The Panditji wasn’t there: he’d died two years ago, after his third cardiac seizure. They had rushed him to Jaslok Hospital; on the way, in the car, he’d had his second heart attack.

He had died in Jaslok, to the utter disbelief of his relatives: they hadn’t thought that he’d been admitted to a hospital to die. Now, his presence, or his absence, persisted in the small seven-hundred-square-feet house. The singing had come from the tape recorder, from the tape the grandson had played accidentally, thinking it was a cassette of film songs.

‘Yeh to dadaji ke gaane hai,’ remarked the boy, recognising his grandfather’s singing; was he surprised or disappointed? Next to him hung a portrait of his dadaji, enlarged from a photograph taken when he was fifty-seven. The face was an austere one, bespectacled, the oiled hair combed back. It was the face of — by common consensus in the family — a great man. The large forehead had been smeared with a tilak, as if someone had confused the portrait with a real person.

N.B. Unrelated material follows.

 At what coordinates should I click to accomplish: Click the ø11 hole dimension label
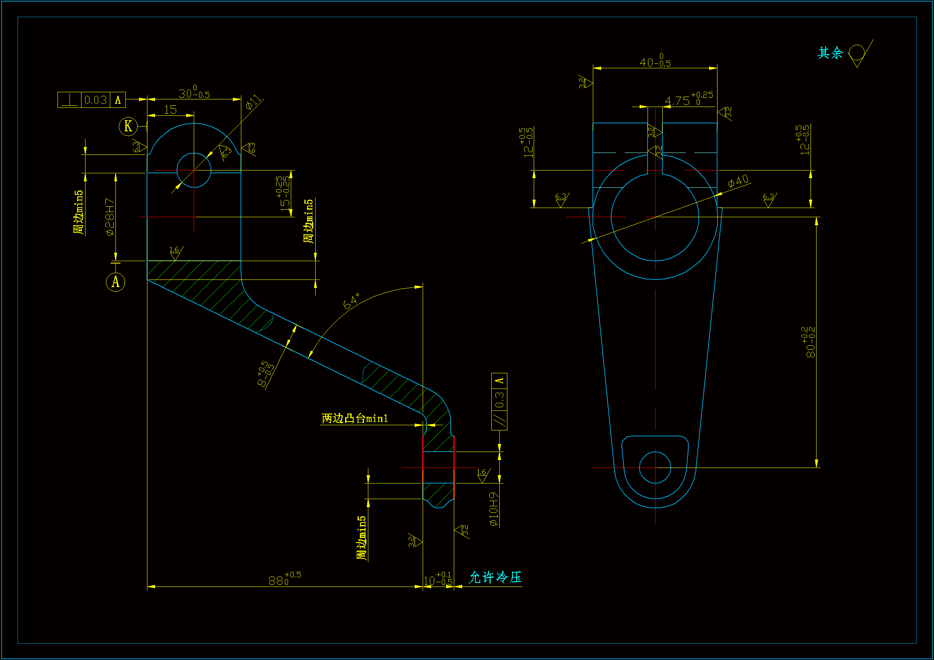click(253, 102)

Already, the Panditji was becoming a sort of myth. It wasn’t as if a large number of people knew him; but those who did divulged their knowledge with satisfaction. How well he sang Malkauns, for instance; how even Bade Ghulam Ali hesitated to sing Malkauns at a conference in Calcutta after Panditji had the previous day. How Panditji was a man of stark simplicity, despite his weakness for the occasional peg of whisky in the evening.

But it was certain that Panditji was proud, a man of prickly sensitivity. He had been a man silently aware of the protocol between student and teacher, organiser and performer, musician and musician. If slighted or rebuffed, he sealed off that part of the world that rebuffed him.